## TEXT SHOWN
────────────────

Apple Kills The CD, But Portable, Offline Media Is Still Important

by Randy Murray on October 27, 2010

Apple is once again the harbinger of death to what is currently a ubiquitous technology. They’ve done it to the floppy disc and now they are doing it to the CD.

Is kill too strong a word? I think not. When Apple (and by Apple I mean Steve Jobs) takes a dislike to something, few Mafia Dons can respond with such visceral hatred and call for more “extreme sanctions.” In my view, the CD is a technology marked for death.

First, let’s take a simple move, the recent change of the iTunes application icon. The new icon removed the CD from the image and became a blue circle with musical notes. Apple took some heat for this, and it’s generally not a good idea to change a product or business logo, as The Gap recently learned, but Jobs personal shrugged off the public commentary and now, just a month later, it’s mostly forgotten. Jobs also recently commented on Blu Ray technology saying that it was “looking more and more like one of the high-end audio formats that appeared as the successor to the CD — like it will be beaten by Internet downloadable formats.”

Then last week Apple introduced the Mac App Store and the new version of their super light and thin laptop, the Macbook Air, and this time there are no CDs needed. They even supply the restore software on a tiny USB drive, not a stack of CDs or DVDs. And this time, no one complained about the Macbook Air not having a CD drive. Why? Because many people never use the drives on their laptops, especially those who use them exclusively for work.The CD drive is really a significant problem for increasingly smaller laptops. It is a mass of moving parts. It is one of the things most likely to break on a laptop, become jammed, create heat, noise and vibration, and, perhaps most important, take up a significant amount of space in the shrinking frame. If you remove the drive completely, as Apple did, you can increase the battery capacity as well, a very useful tradeoff.

I find that I use the CD drive on my desktop machine very rarely. I don’t watch movies on this machine. I rarely import music from CDs – most of that has been long completed and new music mostly comes from downloads. I buy software online and when the Mac App Store comes online it will be even easier. I expect that desktop machines, even the iMac, will continue to have CD/DVD drives for a couple of generations, but soon, perhaps in less than three years, they will be relegated to add-on peripherals and then slowly disappear, like the floppy drives before them.

────────────────

## ROWS
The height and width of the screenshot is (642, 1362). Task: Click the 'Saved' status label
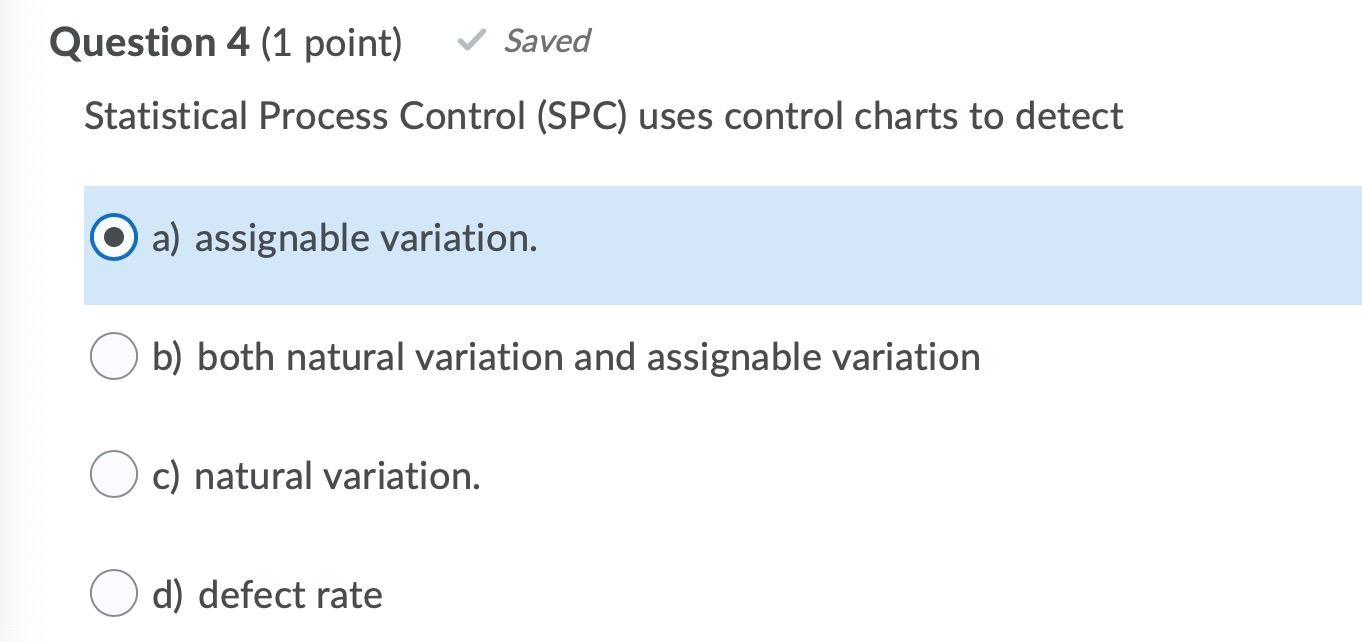(x=546, y=41)
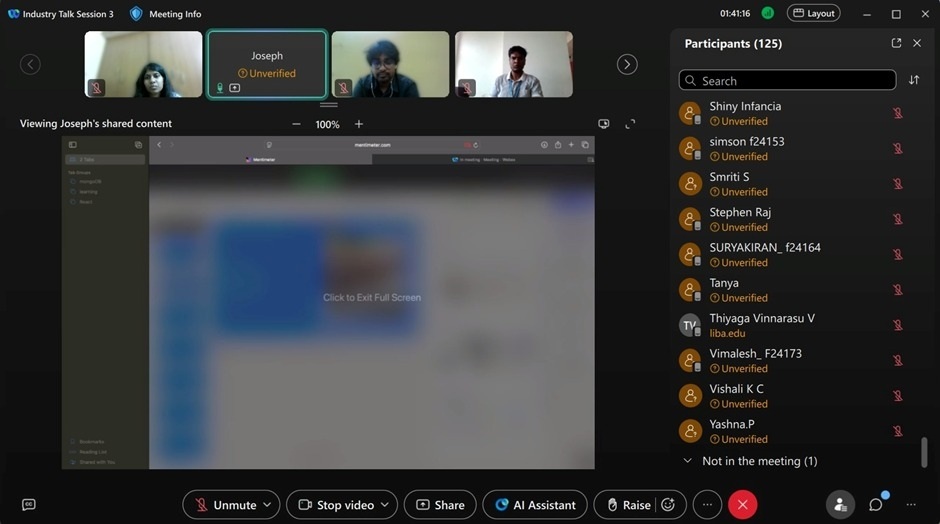Screen dimensions: 940x524
Task: Open audio options arrow beside Unmute
Action: tap(267, 505)
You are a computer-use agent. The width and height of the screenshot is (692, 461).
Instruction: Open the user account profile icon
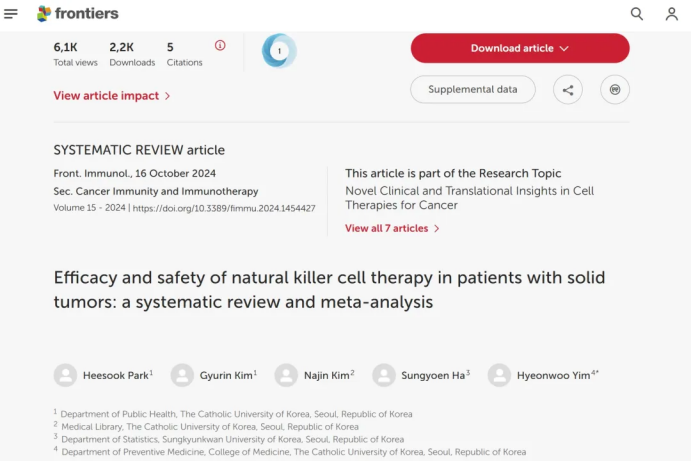pyautogui.click(x=672, y=13)
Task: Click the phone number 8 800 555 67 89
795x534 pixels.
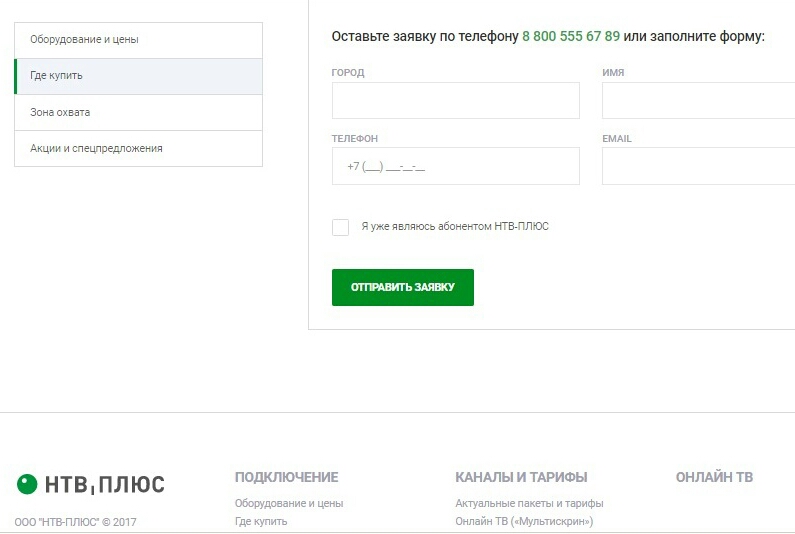Action: click(x=571, y=37)
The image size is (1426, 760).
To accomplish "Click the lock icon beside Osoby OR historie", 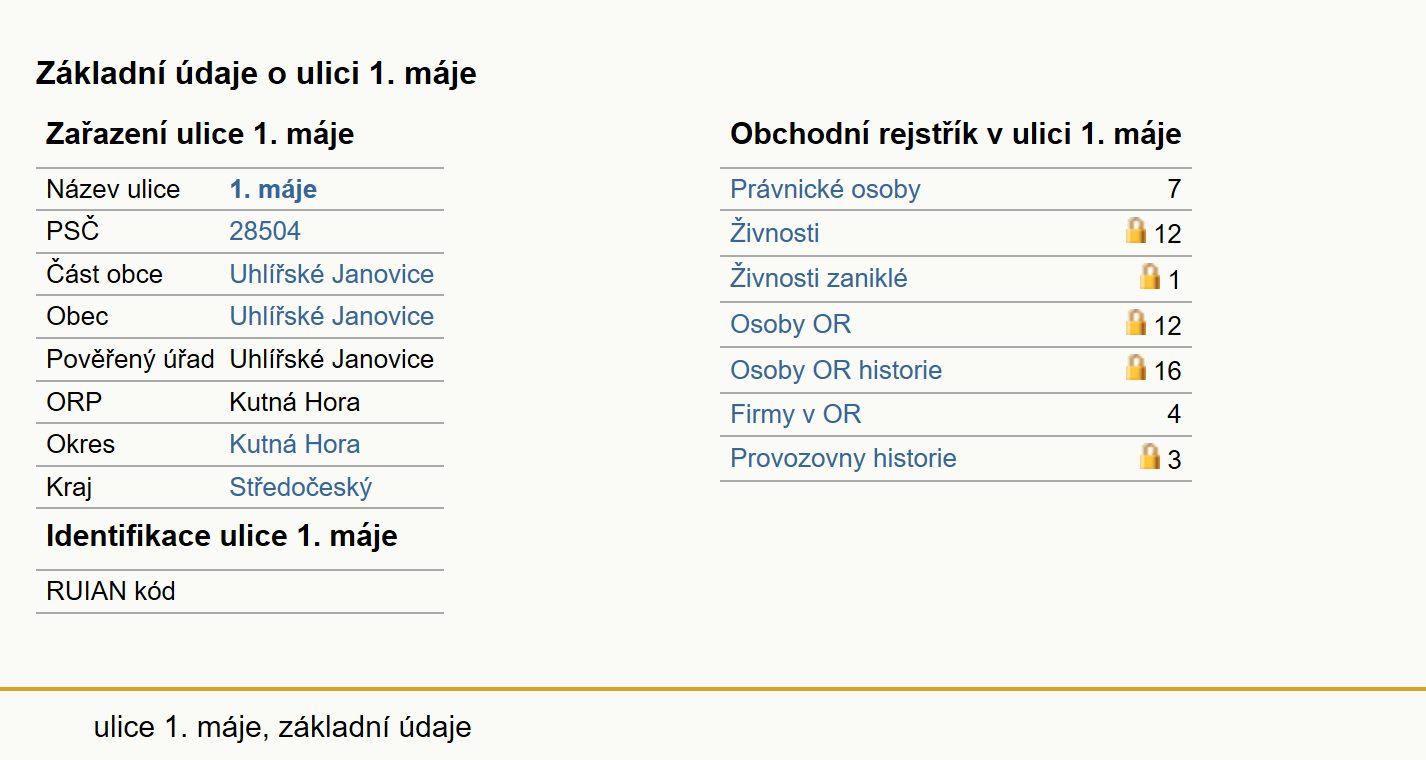I will tap(1135, 368).
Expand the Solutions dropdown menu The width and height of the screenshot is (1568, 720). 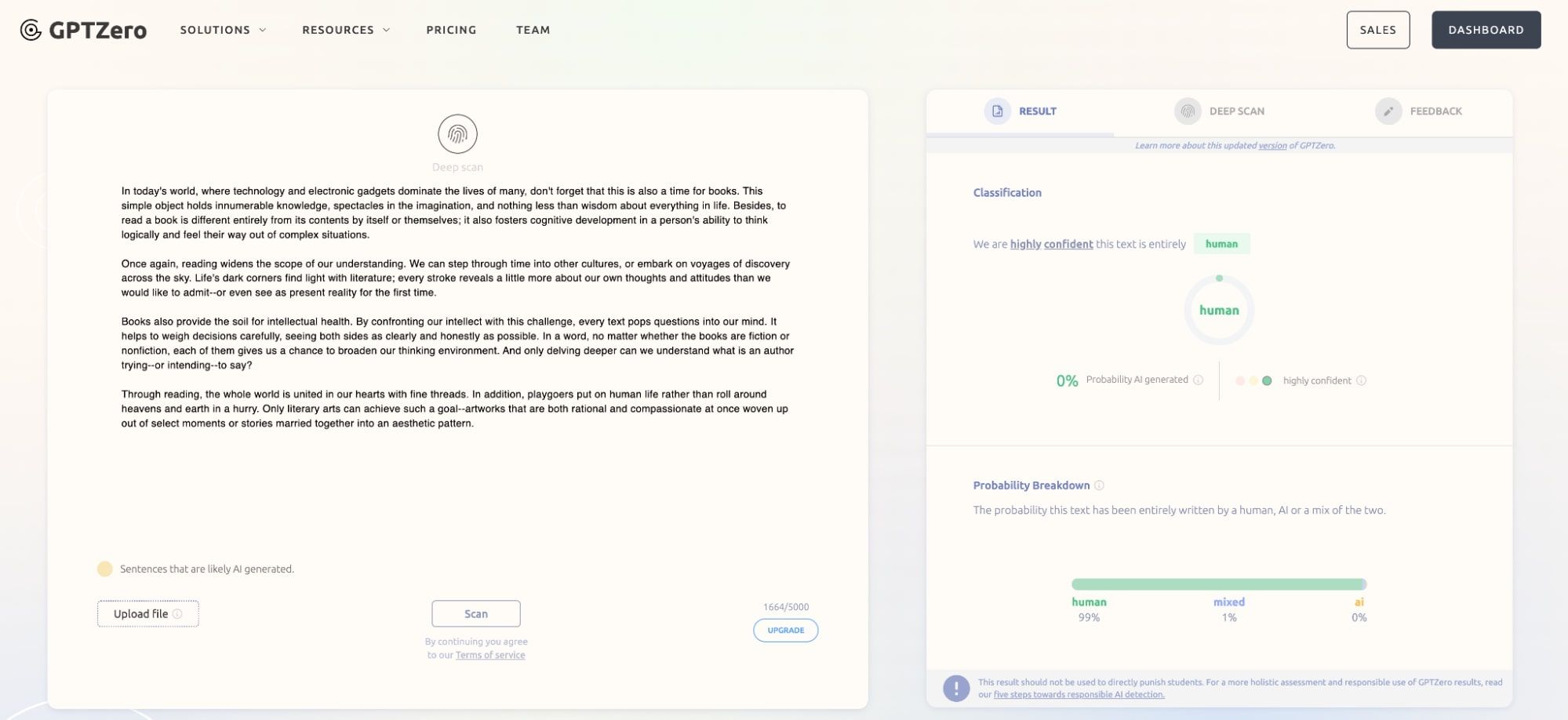pos(223,30)
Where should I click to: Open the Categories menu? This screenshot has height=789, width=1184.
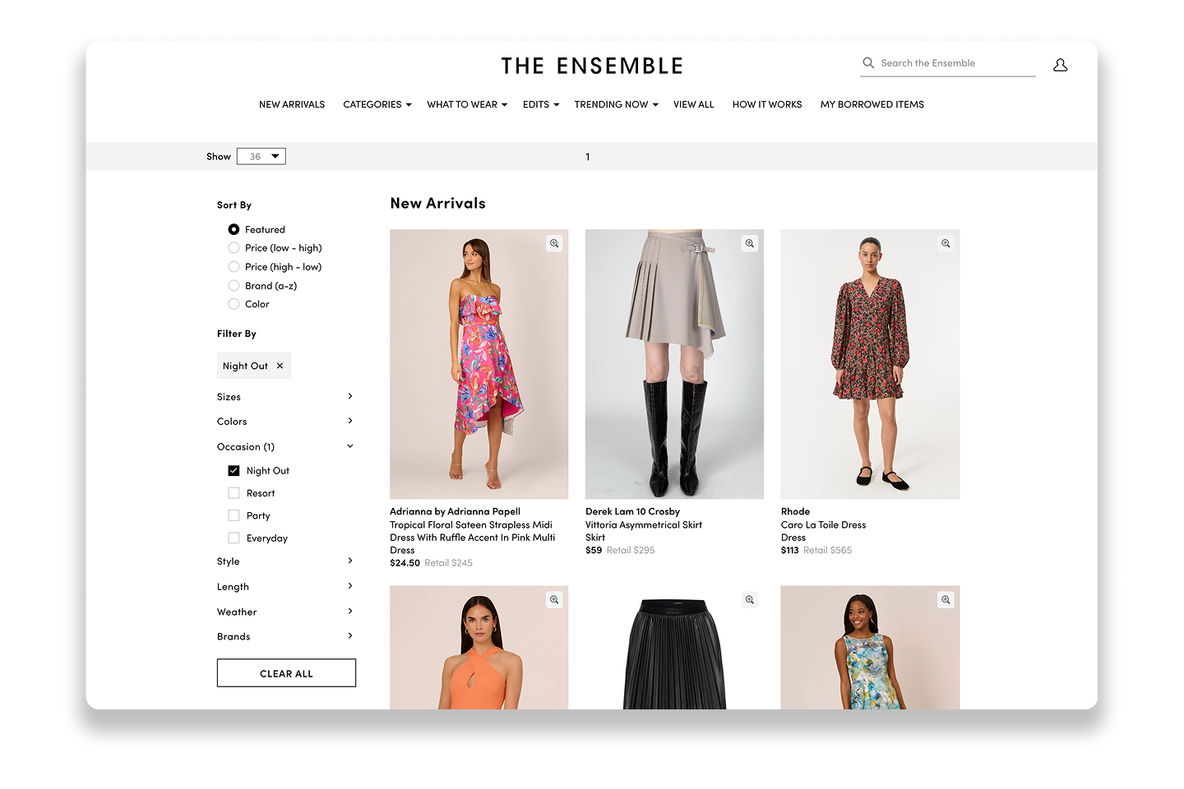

────────────────

## TASKS AND EXERCISES
1: Answer these from the article on Apple and the CD:
(a) What image replaced the CD in the new iTunes application icon?
(b) What does Apple supply the Macbook Air restore software on?
(c) Within what time frame does the author expect desktop CD/DVD drives to become add-on peripherals?
2: Continue the article on Apple and the CD, starting after its final paragraph.

## RESULTS FOR EACH TASK
1:
(a) A blue circle with musical notes.
(b) A tiny USB drive.
(c) Perhaps in less than three years.

2:
And frankly, good riddance. Once written to, the CD is fixed, which does have some archival uses, but the lifespan of the CD is far too short to be useful as true archival media. I much prefer portable media that can be reused.

But we still need removable and portable media. I’m not talking about external drives, but small removable media, like the USB flash memory drives. And we’ll continue to need them for the foreseeable future. Why?

  • Offline media are more secure. They are not subject to the whims of companies or governments.
  • Offline media let you control your own data.
  • They are a key component of a thorough backup plan.
  • “Sneakernet” often remains the fastest way to transmit very large files. Even shipping a drive overnight can be faster than transmitting its contents over the net.

I do foresee a future where the current crop of USB drives is replaced with more advanced small, cheap, offline portable media storage devices. And once again, it’s Star Trek that’s already designed the future for us: the Isolinear chip. I fully expect to carry around individual chips and devices that incorporate them,  providing thousands of terabytes of data storage.

You scoff? My first Mac, purchased in 1987, had 1 megabyte of memory and 10 megabytes of storage. My iPad has 64 gigabytes of storage. That’s right:  6400 times the storage in less than twenty-three years — and at a fraction of the purchase price.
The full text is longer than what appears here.